ASSIGNMENT. For the entries that follow, restate word for word the line containing "Viewport: 723px width, 375px", the line containing "Task: Open Windows Explorer from the taskbar", and every line that lies between them.

Pixel coordinate grounding data:
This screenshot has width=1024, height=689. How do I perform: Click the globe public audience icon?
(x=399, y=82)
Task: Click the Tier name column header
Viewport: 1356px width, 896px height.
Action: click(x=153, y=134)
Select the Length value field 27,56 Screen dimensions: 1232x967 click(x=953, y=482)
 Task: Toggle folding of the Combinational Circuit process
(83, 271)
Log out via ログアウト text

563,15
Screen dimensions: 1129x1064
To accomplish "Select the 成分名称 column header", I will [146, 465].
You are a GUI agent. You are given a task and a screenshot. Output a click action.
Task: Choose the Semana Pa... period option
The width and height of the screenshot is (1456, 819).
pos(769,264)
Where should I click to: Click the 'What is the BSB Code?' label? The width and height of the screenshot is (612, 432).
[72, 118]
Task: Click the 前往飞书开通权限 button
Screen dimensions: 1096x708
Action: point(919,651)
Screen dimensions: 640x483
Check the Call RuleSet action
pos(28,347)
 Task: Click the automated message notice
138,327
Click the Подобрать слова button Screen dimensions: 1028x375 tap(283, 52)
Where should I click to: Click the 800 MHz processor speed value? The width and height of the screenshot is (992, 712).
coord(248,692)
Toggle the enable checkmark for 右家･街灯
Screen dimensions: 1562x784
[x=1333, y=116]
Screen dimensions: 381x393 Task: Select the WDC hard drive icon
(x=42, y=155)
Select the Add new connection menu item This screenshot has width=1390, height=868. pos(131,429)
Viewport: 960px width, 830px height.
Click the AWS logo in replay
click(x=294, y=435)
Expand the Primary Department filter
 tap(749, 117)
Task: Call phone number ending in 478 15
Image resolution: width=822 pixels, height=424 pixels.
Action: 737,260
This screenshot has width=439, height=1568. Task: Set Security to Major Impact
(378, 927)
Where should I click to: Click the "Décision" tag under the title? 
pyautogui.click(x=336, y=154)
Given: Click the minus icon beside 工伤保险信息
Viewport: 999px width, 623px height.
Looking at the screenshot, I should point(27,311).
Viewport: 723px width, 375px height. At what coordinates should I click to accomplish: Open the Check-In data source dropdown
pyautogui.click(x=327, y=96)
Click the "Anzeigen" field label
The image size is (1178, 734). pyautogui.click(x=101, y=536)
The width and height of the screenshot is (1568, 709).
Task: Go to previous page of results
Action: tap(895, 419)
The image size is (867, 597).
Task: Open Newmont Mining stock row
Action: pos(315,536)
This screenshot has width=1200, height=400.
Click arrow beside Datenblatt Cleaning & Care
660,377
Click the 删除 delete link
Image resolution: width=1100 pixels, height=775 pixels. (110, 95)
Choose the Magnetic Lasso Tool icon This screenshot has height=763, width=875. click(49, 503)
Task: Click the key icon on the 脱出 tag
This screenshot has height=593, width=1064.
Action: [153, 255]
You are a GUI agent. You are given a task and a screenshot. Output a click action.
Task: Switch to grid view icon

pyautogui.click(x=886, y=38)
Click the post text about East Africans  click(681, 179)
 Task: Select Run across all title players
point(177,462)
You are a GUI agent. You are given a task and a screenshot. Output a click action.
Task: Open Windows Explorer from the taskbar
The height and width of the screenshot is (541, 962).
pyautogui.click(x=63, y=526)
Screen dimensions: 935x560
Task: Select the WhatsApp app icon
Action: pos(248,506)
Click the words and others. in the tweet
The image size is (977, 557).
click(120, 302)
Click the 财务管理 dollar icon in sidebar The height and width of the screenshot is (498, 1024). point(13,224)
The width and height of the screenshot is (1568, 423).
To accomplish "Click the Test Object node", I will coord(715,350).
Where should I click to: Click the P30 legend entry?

RESPONSE FOR THIS EXERCISE.
Viewport: 723px width, 375px height. At what coordinates should I click to accomplish: Open the Check-In data source dropdown
pyautogui.click(x=327, y=96)
Click the "Anzeigen" field label
The image size is (1178, 734). pyautogui.click(x=101, y=536)
The width and height of the screenshot is (1568, 709).
Task: Go to previous page of results
Action: tap(895, 419)
The image size is (867, 597).
Task: Open Newmont Mining stock row
Action: pos(315,536)
This screenshot has width=1200, height=400.
Click arrow beside Datenblatt Cleaning & Care
660,377
Click the 删除 delete link
Image resolution: width=1100 pixels, height=775 pixels. (110, 95)
Choose the Magnetic Lasso Tool icon This screenshot has height=763, width=875. click(49, 503)
Task: Click the key icon on the 脱出 tag
This screenshot has height=593, width=1064.
Action: [153, 255]
You are a GUI agent. You are given a task and a screenshot. Output a click action.
Task: Switch to grid view icon

pyautogui.click(x=886, y=38)
Click the post text about East Africans  click(681, 179)
 Task: Select Run across all title players
point(177,462)
You are a GUI agent. You are given a task and a screenshot. Output a click action.
Task: Open Windows Explorer from the taskbar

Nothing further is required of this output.